▶ **DATA PROVIDED**
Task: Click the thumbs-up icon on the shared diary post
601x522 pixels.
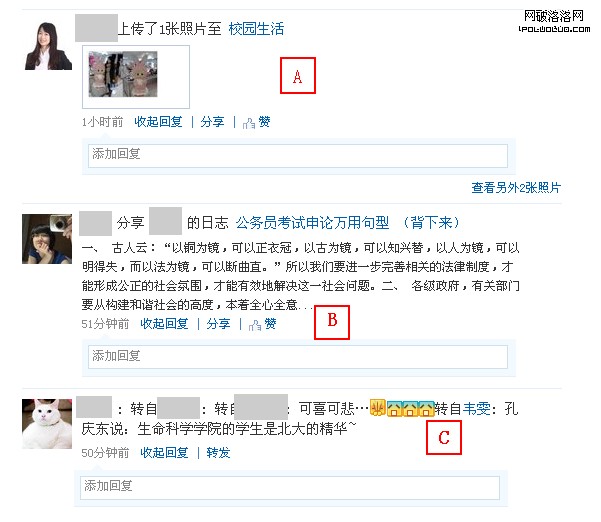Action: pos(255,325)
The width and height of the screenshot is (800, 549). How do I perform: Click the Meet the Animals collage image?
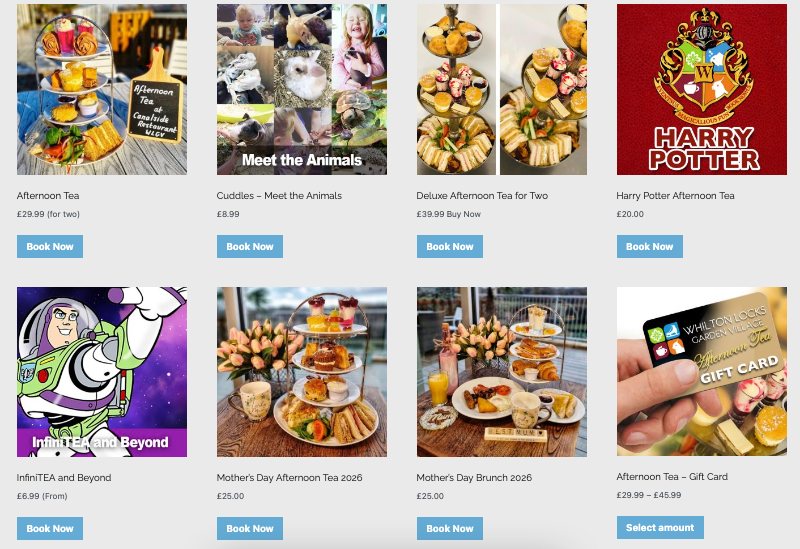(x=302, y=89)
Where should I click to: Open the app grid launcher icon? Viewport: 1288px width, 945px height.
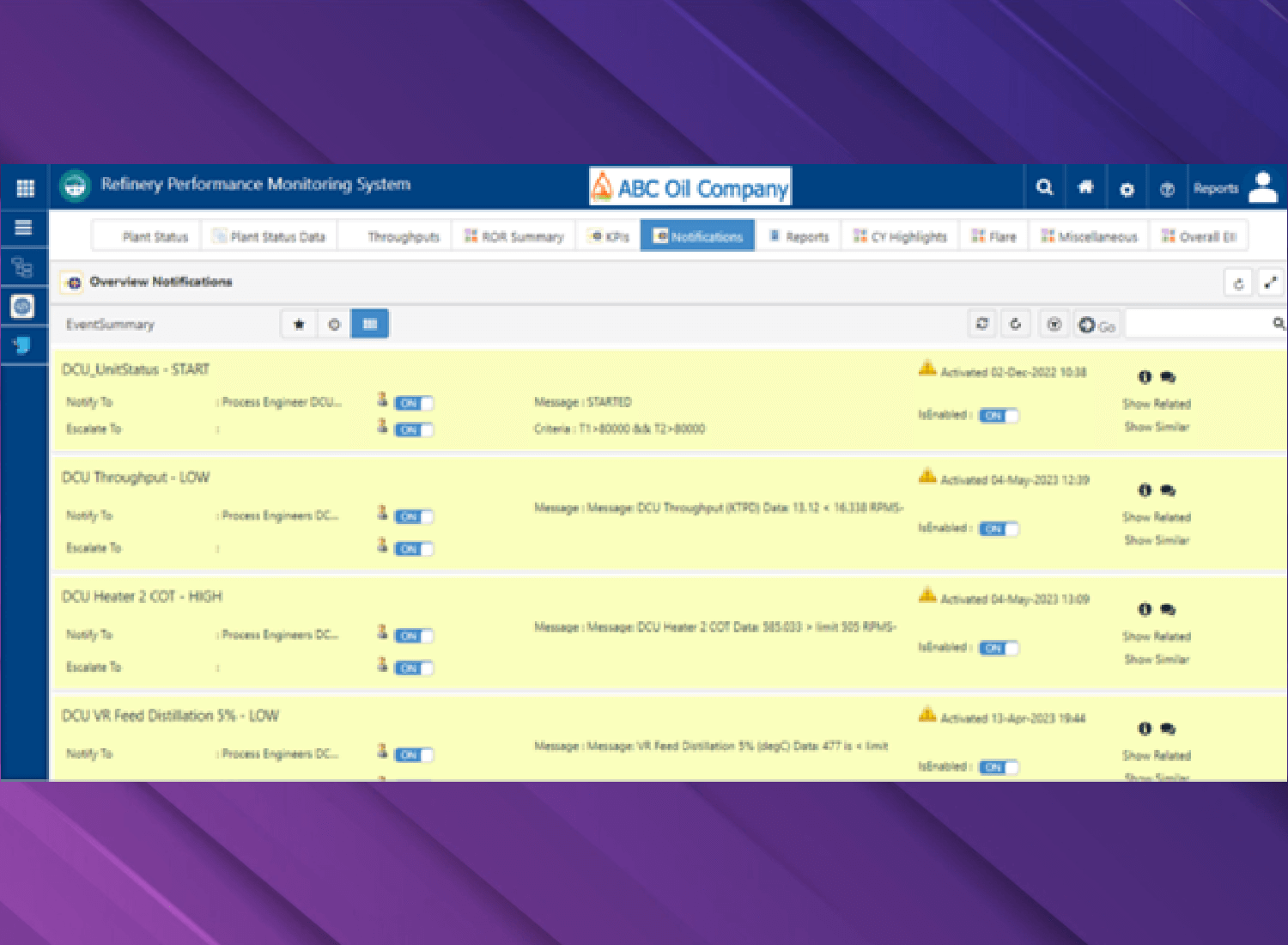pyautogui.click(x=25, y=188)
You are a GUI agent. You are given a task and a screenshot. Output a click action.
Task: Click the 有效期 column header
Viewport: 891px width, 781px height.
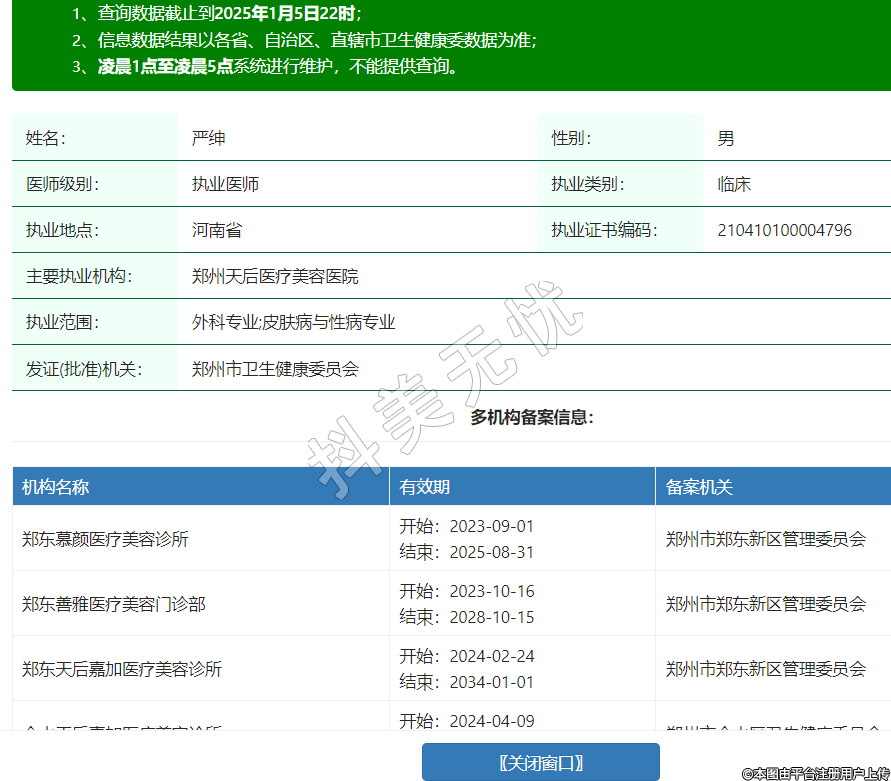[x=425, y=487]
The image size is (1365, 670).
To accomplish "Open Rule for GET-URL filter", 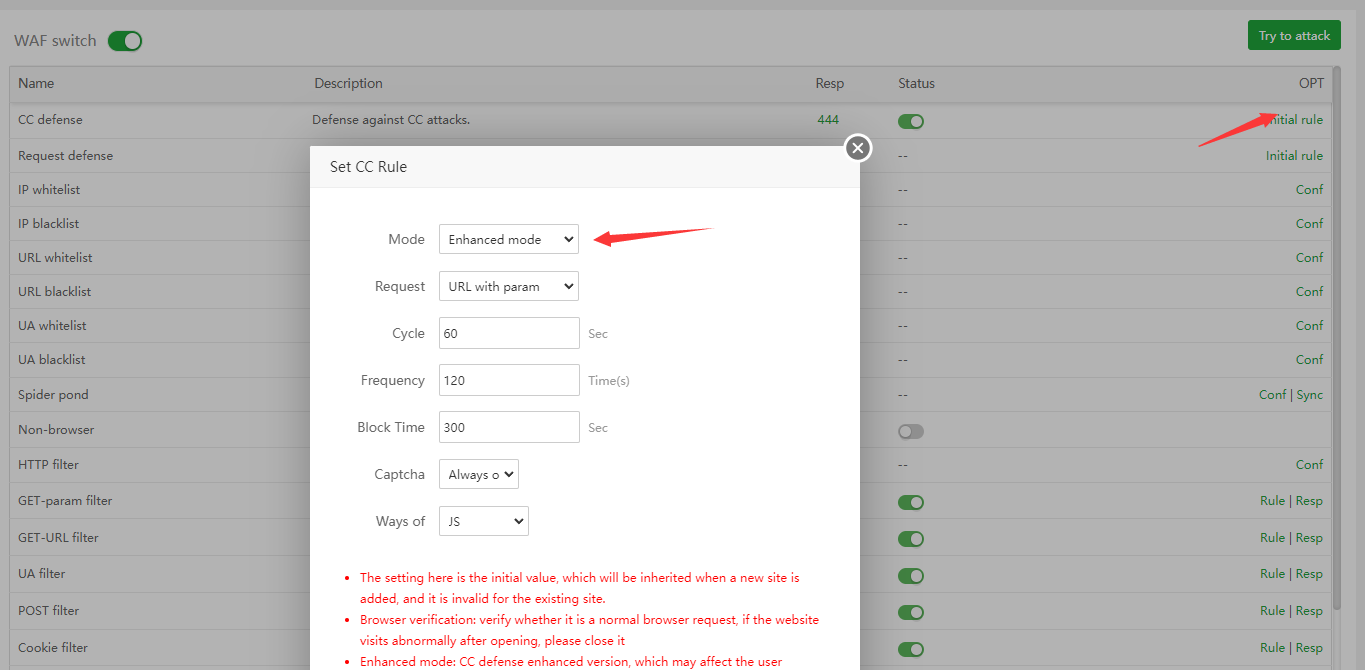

▶ **WHAT THE EXERCISE ASKS**
Everything in the records above is to be copied exactly, except the pictures.

▶ **THE COMPLETED TASK**
Task: Click the thumbs-up icon on the shared diary post
601x522 pixels.
Action: pos(255,325)
The width and height of the screenshot is (800, 549). How do I perform: Click the Meet the Animals collage image?
(x=302, y=89)
Where should I click to: Open the app grid launcher icon? Viewport: 1288px width, 945px height.
pyautogui.click(x=25, y=188)
You are a GUI agent. You are given a task and a screenshot. Output a click action.
Task: Click the 有效期 column header
Viewport: 891px width, 781px height.
[x=425, y=487]
The image size is (1365, 670).
To accomplish "Open Rule for GET-URL filter", 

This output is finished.